[BEGIN Provided passage]
I represent images in the form of 2-D arrays. I have this picture:
How can I get the pixels that are directly on the boundaries of the gray region and colorize them?
I want to get the coordinates of the matrix elements in green and red separately. I have only white, black and gray regions on the matrix.
The following should hopefully be okay for your needs (or at least help). The idea is to split into the various regions using logical checks based on threshold values. The edge between these regions can then be detected using numpy roll to shift pixels in x and y and comparing to see if we are at an edge,
import matplotlib.pyplot as plt
import numpy as np
import scipy as sp
from skimage.morphology import closing
thresh1 = 127
thresh2 = 254
#Load image
im = sp.misc.imread('jBD9j.png')
#Get threashold mask for different regions
gryim = np.mean(im[:,:,0:2],2)
region1 = (thresh1<gryim)
region2 = (thresh2<gryim)
nregion1 = ~ region1
nregion2 = ~ region2
#Plot figure and two regions
fig, axs = plt.subplots(2,2)
axs[0,0].imshow(im)
axs[0,1].imshow(region1)
axs[1,0].imshow(region2)
#Clean up any holes, etc (not needed for simple figures here)
#region1 = sp.ndimage.morphology.binary_closing(region1)
#region1 = sp.ndimage.morphology.binary_fill_holes(region1)
#region1.astype('bool')
#region2 = sp.ndimage.morphology.binary_closing(region2)
#region2 = sp.ndimage.morphology.binary_fill_holes(region2)
#region2.astype('bool')
#Get location of edge by comparing array to it's
#inverse shifted by a few pixels
shift = -2
edgex1 = (region1 ^ np.roll(nregion1,shift=shift,axis=0))
edgey1 = (region1 ^ np.roll(nregion1,shift=shift,axis=1))
edgex2 = (region2 ^ np.roll(nregion2,shift=shift,axis=0))
edgey2 = (region2 ^ np.roll(nregion2,shift=shift,axis=1))
#Plot location of edge over image
axs[1,1].imshow(im)
axs[1,1].contour(edgex1,2,colors='r',lw=2.)
axs[1,1].contour(edgey1,2,colors='r',lw=2.)
[END Provided passage]
[BEGIN Data for this exercise]
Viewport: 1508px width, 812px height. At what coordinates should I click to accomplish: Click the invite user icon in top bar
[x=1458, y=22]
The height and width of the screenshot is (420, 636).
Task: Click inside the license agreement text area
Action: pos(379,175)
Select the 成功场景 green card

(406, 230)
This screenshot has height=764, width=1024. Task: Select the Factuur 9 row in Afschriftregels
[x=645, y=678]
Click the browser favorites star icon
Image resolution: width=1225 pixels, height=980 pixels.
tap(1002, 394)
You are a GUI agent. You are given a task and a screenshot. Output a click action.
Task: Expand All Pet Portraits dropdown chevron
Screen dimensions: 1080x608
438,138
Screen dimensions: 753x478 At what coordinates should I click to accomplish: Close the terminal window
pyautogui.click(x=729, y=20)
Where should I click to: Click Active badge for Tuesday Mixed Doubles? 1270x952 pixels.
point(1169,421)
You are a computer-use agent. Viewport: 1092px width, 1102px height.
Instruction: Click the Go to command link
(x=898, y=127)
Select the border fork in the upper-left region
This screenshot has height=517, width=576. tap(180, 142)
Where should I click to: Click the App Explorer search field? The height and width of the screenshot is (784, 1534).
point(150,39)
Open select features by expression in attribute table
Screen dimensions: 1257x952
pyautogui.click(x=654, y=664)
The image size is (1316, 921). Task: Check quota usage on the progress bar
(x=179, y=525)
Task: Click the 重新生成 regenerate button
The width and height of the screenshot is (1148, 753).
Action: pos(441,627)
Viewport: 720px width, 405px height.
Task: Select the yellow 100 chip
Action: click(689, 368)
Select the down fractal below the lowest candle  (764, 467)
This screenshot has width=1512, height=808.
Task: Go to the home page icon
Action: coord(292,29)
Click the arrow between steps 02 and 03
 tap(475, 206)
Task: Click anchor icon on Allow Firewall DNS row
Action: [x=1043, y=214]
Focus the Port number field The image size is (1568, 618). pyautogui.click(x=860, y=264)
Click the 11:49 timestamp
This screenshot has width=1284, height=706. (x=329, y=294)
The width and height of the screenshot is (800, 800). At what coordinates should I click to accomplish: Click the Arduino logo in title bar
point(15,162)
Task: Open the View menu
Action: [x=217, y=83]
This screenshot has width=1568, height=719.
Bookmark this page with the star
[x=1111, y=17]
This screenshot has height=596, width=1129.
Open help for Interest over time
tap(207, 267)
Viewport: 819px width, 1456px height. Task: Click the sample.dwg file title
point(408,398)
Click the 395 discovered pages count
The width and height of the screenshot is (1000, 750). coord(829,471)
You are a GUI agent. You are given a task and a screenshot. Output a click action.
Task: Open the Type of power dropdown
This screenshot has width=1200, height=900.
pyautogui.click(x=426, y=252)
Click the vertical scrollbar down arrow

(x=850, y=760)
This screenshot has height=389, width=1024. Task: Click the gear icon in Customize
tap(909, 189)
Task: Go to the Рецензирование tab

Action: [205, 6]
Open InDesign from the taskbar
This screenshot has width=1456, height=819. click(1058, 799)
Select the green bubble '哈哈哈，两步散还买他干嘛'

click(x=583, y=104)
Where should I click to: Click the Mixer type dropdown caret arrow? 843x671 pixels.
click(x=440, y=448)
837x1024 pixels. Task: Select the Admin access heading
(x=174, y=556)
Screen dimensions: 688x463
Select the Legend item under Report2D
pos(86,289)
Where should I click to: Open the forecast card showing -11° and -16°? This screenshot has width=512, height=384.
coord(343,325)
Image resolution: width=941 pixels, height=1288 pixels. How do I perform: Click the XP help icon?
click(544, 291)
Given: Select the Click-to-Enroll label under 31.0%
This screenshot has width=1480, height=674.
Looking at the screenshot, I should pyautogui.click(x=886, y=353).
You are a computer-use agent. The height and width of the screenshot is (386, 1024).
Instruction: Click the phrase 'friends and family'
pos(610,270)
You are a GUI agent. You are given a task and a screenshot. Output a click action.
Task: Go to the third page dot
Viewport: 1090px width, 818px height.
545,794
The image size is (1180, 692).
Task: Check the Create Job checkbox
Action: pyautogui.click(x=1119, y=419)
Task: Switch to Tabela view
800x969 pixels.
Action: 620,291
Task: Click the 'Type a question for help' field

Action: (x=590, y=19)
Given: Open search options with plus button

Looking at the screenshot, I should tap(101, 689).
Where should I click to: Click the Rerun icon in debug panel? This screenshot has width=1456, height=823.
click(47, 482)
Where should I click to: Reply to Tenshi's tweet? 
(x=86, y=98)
[END Data for this exercise]
▶ **Tasks for this exercise**:
a) List every module that the code in the post about gray region boundaries imports.
b) Update the listing from its first line up to and including the line with "(x=898, y=127)", replacing "Viewport" with "Window" and leaving everything else the same.

▶ **Responses by task**:
a) matplotlib.pyplot (as plt), numpy (as np), scipy (as sp), and skimage.morphology (from which closing is imported)

b)
Window: 1508px width, 812px height. At what coordinates should I click to accomplish: Click the invite user icon in top bar
[x=1458, y=22]
The height and width of the screenshot is (420, 636).
Task: Click inside the license agreement text area
Action: pos(379,175)
Select the 成功场景 green card

(406, 230)
This screenshot has height=764, width=1024. Task: Select the Factuur 9 row in Afschriftregels
[x=645, y=678]
Click the browser favorites star icon
Image resolution: width=1225 pixels, height=980 pixels.
tap(1002, 394)
You are a GUI agent. You are given a task and a screenshot. Output a click action.
Task: Expand All Pet Portraits dropdown chevron
Screen dimensions: 1080x608
438,138
Screen dimensions: 753x478 At what coordinates should I click to accomplish: Close the terminal window
pyautogui.click(x=729, y=20)
Where should I click to: Click Active badge for Tuesday Mixed Doubles? 1270x952 pixels.
point(1169,421)
You are a computer-use agent. Window: 1092px width, 1102px height.
Instruction: Click the Go to command link
(x=898, y=127)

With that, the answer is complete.